OK so it looks like you had two issues:

The installer didn't work as you expected it to but you were able to get 2.8 installed and booted.

The resulting install didn't behave as you expected. That's independent of the installer and 2.7.2 would have behaved identically in that situation.

So after install you assigned two interfaces, pfSense names them WAN and LAN but any interface can be anything. And you configured them both to be DHCP since both subnets already have a DHCP server?
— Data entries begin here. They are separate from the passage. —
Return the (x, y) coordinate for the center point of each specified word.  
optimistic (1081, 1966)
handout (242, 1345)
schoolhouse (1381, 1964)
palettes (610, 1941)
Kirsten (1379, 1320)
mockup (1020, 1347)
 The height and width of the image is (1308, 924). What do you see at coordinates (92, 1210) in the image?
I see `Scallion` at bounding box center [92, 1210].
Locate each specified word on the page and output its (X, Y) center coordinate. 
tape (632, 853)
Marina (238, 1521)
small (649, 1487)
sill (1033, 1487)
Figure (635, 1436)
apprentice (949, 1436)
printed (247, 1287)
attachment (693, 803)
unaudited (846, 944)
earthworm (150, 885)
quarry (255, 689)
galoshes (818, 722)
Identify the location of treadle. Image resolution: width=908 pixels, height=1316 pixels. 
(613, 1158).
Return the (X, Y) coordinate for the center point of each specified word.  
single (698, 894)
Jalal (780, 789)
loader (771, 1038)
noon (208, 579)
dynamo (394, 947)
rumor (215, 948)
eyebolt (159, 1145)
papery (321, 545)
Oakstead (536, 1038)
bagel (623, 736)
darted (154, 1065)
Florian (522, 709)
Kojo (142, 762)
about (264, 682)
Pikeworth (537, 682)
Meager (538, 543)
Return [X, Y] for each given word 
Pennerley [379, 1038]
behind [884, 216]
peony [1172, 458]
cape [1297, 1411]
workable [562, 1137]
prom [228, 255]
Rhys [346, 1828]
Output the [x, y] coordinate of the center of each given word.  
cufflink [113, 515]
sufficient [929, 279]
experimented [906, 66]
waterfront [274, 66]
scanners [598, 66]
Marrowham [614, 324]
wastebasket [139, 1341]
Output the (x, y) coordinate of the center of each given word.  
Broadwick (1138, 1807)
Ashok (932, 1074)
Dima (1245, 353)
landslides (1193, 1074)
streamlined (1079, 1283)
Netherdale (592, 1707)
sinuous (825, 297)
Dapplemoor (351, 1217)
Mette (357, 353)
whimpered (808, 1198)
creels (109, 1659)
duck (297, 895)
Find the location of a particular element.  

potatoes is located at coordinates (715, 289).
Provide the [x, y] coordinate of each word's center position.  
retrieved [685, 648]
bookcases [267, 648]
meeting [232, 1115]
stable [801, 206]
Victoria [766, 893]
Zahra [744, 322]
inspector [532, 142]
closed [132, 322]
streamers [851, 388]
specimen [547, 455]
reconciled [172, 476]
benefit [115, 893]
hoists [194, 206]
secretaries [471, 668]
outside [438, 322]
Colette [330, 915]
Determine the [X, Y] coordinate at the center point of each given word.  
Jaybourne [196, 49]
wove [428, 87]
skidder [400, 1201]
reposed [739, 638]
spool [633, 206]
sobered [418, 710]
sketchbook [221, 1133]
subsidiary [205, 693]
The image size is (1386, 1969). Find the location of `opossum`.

The typical subnet conflict that users hit when installing behind another firewall if that pfSense uses 192.168.1.1/24 as the default LAN address and that subnet is also used by the upstream firewall WAN side.
I assume you didn't hit that since both subnets already existed in your network so must be using different subnets? What are they?

However you then say you set the LAN back to a static address? Presumably in the same subnet?

By default pfSense creates firewall rules on the LAN interface to allow access to the webgui there. That applies whether the LAN is static or DHCP.

How exactly were you trying to connect? From where?